Stored records:
↓

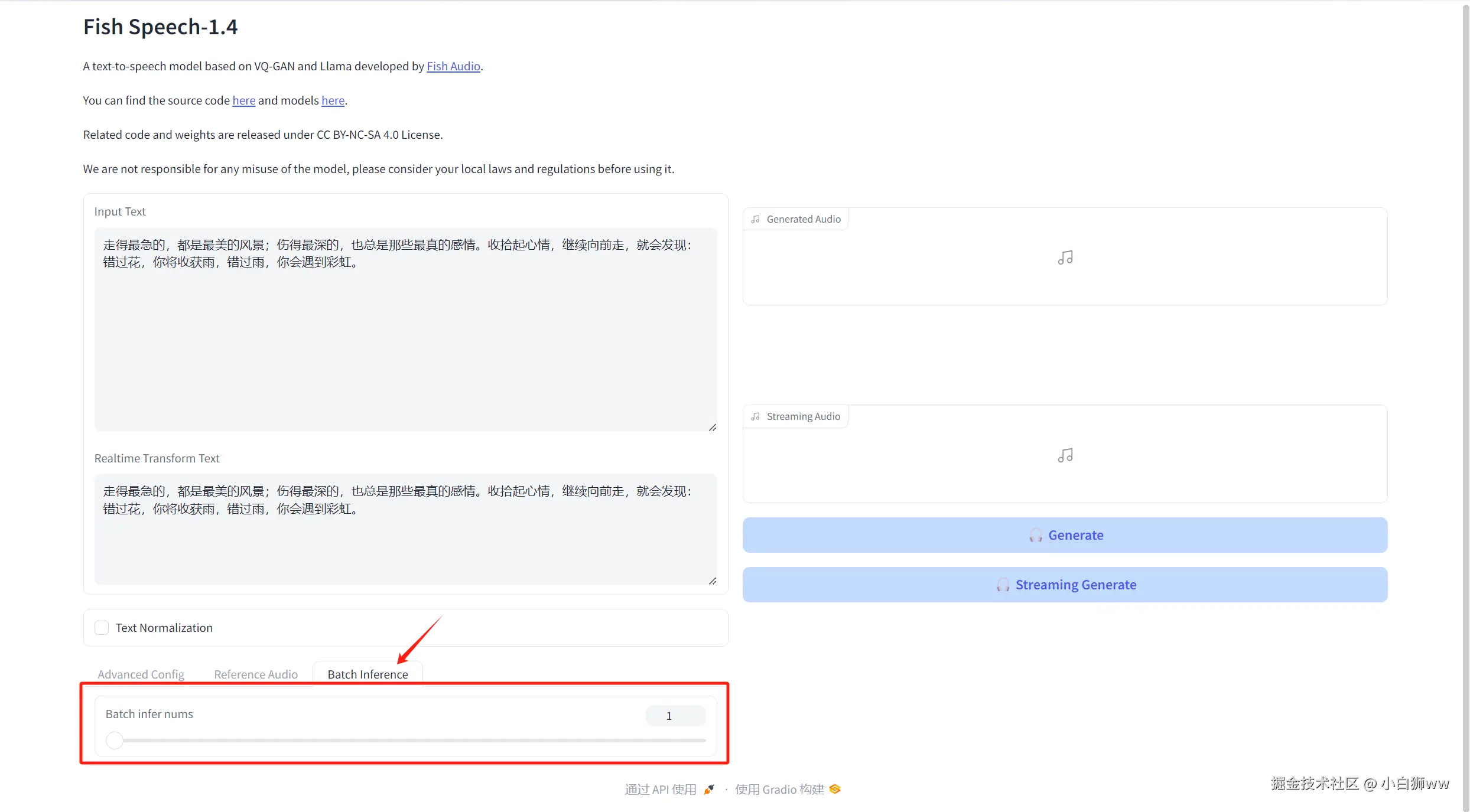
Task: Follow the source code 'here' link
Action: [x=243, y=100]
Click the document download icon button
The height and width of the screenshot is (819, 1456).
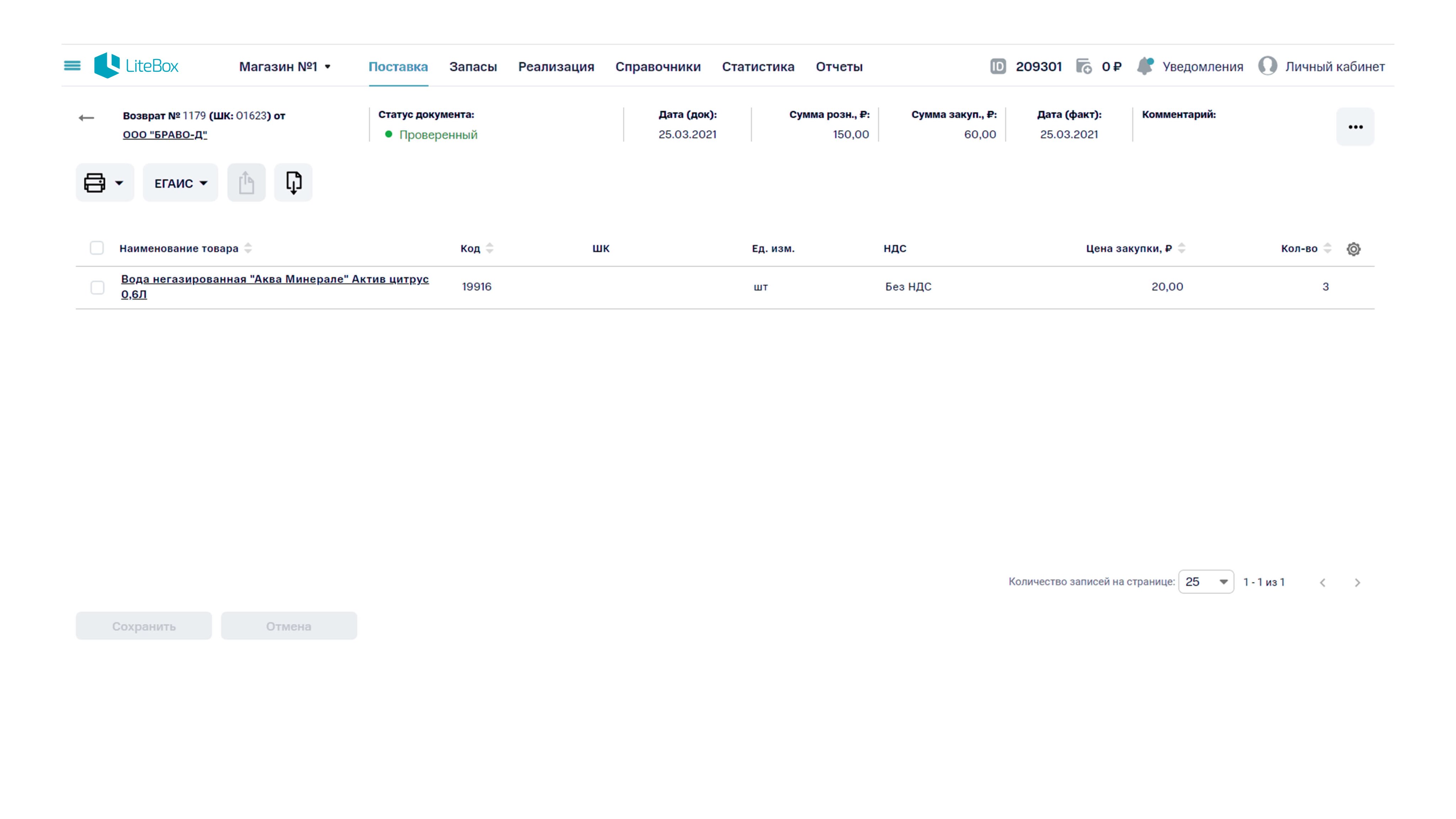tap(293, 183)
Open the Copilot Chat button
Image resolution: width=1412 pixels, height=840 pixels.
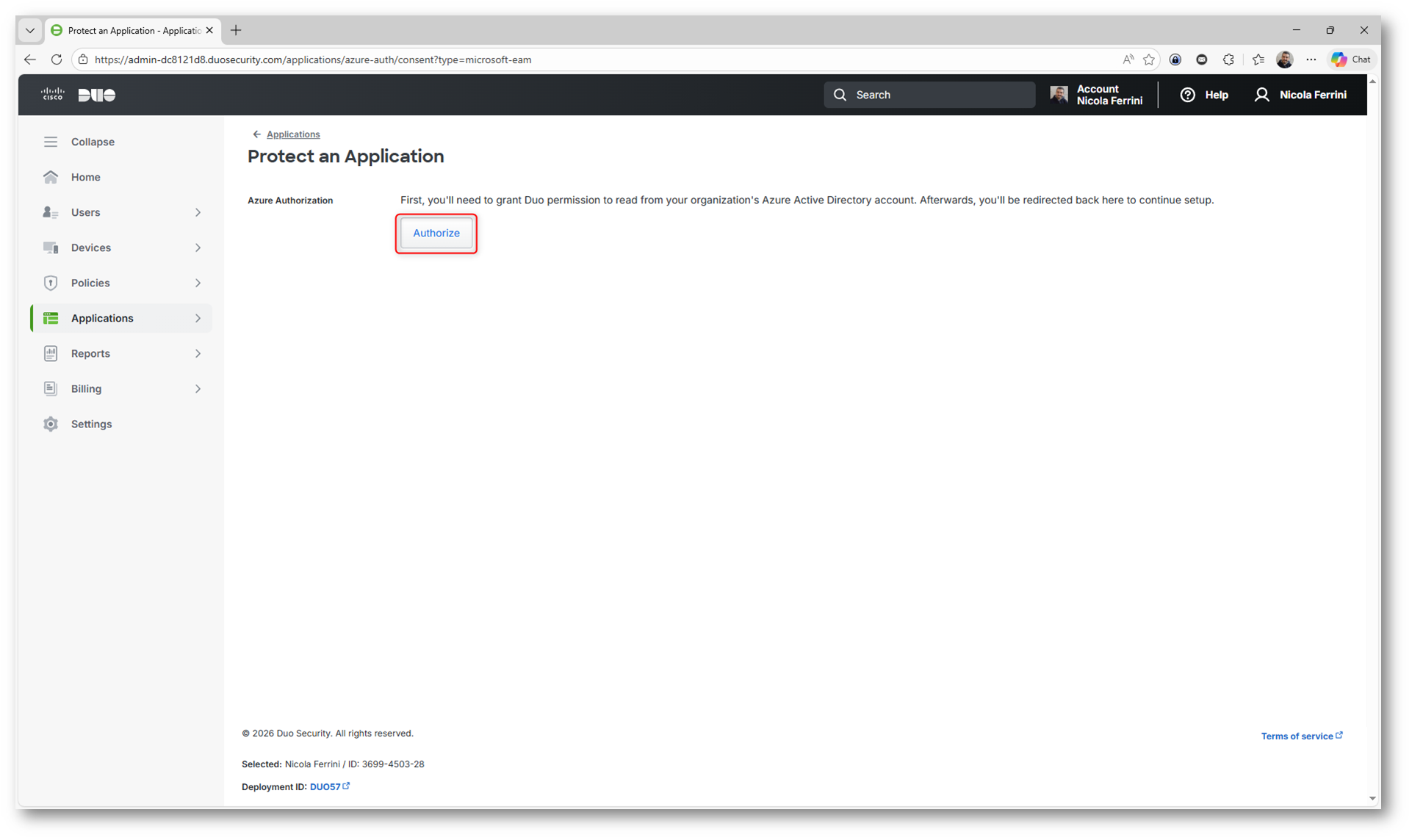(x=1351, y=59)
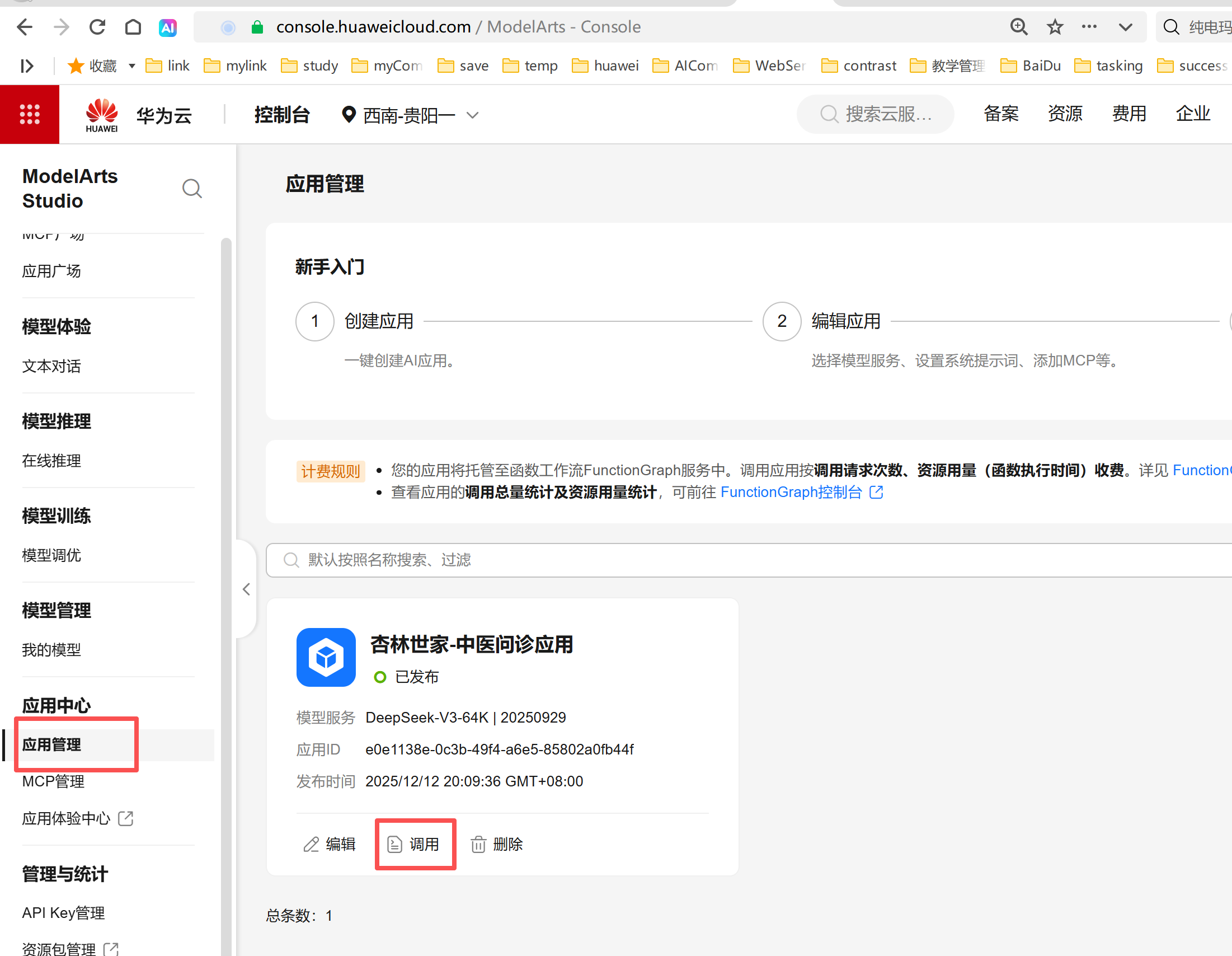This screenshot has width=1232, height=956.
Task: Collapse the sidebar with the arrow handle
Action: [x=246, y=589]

↑

§ EXERCISE DESCRIPTION
From the line containing "Click the document download icon button" through the final line of the records, write out each line exactly, and include no pictures.

§ RESPONSE TO THE EXERCISE
Click the document download icon button
The height and width of the screenshot is (819, 1456).
tap(293, 183)
Open the Copilot Chat button
Image resolution: width=1412 pixels, height=840 pixels.
(x=1351, y=59)
This screenshot has width=1232, height=956.
Task: Collapse the sidebar with the arrow handle
Action: [x=246, y=589]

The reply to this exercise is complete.